There are numerous Bank on Yourself misconceptions that could be derailing your quest of leveraging this strategy. In an attempt to find answers to burning questions, it is common for individuals to use Bank on Yourself reviews. Either way, it is mandatory that you understand the fundamental requirements on how to Bank on Yourself.
With the Bank on Yourself strategy, you need to ensure you are using a dividend-paying whole life insurance policy. One thing you ought to keep in mind is that the policy should have a “non-direct recognition” policy loan feature. With such a feature, you can use your money through a life insurance policy loan. The good news is it keeps on growing as though you have never placed your hand on it.

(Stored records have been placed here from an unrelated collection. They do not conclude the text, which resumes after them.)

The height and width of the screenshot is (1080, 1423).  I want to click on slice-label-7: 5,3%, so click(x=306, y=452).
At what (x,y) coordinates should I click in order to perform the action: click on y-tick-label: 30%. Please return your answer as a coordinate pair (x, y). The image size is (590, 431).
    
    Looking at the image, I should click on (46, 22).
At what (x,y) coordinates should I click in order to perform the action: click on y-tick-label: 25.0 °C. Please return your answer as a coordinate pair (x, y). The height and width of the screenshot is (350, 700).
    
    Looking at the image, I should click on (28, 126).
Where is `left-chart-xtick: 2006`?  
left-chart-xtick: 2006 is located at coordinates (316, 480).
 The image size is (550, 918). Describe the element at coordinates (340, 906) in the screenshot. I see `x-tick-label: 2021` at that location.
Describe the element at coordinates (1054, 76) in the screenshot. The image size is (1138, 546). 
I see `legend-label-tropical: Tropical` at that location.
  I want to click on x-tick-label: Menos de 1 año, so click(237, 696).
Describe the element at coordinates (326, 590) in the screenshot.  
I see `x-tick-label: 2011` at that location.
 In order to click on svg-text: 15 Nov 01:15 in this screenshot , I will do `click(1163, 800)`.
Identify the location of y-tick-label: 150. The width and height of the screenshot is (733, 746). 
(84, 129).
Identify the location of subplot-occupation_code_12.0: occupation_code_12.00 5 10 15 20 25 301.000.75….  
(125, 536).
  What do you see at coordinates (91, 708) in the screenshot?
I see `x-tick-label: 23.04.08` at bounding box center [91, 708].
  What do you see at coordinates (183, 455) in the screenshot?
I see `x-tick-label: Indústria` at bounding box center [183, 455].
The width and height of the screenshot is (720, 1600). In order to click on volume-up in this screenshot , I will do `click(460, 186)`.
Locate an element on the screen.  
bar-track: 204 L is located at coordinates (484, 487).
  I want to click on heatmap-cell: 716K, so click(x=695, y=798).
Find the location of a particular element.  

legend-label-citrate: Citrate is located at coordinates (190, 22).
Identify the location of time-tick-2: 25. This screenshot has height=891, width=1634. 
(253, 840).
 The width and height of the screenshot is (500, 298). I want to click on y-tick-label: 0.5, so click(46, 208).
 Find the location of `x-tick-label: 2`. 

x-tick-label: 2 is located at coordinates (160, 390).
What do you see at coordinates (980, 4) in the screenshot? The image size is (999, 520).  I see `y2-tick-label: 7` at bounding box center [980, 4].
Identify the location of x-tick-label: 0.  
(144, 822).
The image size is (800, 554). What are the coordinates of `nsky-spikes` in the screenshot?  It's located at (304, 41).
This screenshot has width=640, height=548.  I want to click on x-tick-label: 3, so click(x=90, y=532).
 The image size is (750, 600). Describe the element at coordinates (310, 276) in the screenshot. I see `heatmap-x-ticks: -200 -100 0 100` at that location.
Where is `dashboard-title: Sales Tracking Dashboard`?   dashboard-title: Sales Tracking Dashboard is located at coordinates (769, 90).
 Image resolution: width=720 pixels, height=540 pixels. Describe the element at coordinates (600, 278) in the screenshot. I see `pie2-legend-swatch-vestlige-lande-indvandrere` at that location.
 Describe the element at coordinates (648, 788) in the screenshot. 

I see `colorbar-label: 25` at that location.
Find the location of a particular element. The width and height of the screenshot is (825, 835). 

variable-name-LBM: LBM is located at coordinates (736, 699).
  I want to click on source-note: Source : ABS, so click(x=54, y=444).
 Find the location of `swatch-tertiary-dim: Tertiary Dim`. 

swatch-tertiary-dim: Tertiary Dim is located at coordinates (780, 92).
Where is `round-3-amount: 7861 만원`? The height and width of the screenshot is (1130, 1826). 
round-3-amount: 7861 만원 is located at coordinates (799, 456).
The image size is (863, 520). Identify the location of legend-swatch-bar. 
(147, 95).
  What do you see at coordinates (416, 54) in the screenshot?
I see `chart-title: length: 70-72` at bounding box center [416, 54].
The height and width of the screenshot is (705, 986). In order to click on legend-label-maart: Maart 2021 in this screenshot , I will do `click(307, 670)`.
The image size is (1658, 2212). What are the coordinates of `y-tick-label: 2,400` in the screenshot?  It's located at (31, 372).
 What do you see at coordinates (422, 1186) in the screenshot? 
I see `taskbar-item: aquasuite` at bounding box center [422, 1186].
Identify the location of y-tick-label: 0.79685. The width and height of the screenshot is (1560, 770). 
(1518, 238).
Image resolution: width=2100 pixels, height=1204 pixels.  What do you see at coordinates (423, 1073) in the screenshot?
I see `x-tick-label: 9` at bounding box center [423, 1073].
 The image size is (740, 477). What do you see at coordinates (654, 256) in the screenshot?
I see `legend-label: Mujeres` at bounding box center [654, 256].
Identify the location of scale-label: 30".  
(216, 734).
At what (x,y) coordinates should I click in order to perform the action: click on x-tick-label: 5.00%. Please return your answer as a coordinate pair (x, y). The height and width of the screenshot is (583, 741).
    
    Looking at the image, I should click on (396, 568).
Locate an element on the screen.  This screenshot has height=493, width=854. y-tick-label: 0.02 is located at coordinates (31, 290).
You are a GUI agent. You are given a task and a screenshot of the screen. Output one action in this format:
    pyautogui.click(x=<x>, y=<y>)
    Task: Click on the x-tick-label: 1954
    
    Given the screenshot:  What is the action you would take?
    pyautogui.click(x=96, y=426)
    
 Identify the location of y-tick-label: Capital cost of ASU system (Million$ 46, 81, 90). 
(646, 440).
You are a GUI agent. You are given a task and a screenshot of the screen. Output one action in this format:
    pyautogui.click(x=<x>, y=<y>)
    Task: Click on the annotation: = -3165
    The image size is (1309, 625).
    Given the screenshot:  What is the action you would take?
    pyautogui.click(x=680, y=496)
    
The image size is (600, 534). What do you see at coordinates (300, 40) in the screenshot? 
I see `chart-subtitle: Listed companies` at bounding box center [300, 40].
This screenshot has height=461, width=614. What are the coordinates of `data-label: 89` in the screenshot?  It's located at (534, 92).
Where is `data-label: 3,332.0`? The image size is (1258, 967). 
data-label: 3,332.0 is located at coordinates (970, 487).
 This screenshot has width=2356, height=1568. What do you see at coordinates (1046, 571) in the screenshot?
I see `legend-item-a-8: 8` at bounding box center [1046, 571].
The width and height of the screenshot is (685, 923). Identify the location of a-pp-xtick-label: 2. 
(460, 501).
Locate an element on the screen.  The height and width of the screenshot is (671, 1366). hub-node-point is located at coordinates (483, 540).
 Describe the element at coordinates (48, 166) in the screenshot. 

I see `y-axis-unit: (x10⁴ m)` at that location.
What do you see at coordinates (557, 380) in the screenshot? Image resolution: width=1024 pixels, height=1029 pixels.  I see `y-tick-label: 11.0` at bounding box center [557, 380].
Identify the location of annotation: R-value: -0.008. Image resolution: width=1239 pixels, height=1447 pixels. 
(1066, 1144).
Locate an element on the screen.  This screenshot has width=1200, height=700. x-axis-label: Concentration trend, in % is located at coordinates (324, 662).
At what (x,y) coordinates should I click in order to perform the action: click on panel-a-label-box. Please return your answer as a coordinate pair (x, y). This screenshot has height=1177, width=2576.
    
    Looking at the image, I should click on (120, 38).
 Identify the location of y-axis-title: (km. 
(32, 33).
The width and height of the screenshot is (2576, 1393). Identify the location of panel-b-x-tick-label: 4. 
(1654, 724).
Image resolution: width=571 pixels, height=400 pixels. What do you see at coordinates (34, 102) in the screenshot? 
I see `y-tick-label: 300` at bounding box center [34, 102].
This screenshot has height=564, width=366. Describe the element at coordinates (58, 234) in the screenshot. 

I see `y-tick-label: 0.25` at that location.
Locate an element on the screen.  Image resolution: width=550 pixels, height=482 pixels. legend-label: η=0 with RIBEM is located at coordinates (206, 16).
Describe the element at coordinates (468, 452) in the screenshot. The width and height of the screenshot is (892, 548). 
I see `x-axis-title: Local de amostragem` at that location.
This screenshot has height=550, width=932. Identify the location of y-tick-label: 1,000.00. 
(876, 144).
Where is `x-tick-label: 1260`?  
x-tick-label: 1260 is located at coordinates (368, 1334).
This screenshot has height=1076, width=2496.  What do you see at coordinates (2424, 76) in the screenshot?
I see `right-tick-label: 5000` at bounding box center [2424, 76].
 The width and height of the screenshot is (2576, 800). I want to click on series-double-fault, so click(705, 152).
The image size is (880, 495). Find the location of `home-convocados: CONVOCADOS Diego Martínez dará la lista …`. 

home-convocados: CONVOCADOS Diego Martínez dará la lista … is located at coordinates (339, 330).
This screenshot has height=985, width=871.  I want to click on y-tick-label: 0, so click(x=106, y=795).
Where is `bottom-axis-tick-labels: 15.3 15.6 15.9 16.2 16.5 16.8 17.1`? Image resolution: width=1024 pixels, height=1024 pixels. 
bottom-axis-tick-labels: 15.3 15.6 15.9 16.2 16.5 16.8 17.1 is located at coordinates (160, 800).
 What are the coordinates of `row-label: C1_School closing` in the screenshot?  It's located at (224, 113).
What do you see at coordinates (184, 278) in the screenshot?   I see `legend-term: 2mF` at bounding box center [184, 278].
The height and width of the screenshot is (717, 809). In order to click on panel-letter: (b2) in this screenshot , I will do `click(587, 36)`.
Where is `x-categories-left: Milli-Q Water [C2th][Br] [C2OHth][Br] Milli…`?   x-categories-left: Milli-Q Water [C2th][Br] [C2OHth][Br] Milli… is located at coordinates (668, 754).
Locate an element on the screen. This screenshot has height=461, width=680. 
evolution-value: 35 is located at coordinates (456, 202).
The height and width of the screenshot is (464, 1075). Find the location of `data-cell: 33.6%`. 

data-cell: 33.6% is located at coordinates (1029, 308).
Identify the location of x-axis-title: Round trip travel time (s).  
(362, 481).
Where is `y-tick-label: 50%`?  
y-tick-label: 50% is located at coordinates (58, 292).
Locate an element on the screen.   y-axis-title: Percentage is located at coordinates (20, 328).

Moreover, the policy should be able to incorporate a flexible policy. That way, you can keep pace with any changes that might occur with your financial situation. Remember, there is no way you can reap maximum benefits from theBank on Yourself strategy if you are not an “honest banker”. No wonder you should strive to put the right measures in place before doing anything.
To pull this off successfully, you need to ensure you are relying on the services of a knowledgeable advisor. It is only then that you can understand how to use your policy through the years. This is precisely what you need when looking forward to maximizing growth while at the same time minimizing the taxes you will end up paying.
We can never conclude without mentioning the fact that you enjoy tax benefits when leveraging the Bank on Yourself strategy. The money in a Bank on Yourself-type policy grows without being taxed. And is everything goes as planned, you can withdraw retirement income from your policy without owing income tax on it. There’s also a death benefit that passes to your loved one or favorite charities, income tax-free.
Always take it upon yourself to research more about the Bank on Yourself strategy before you finally decide to use it to your advantage.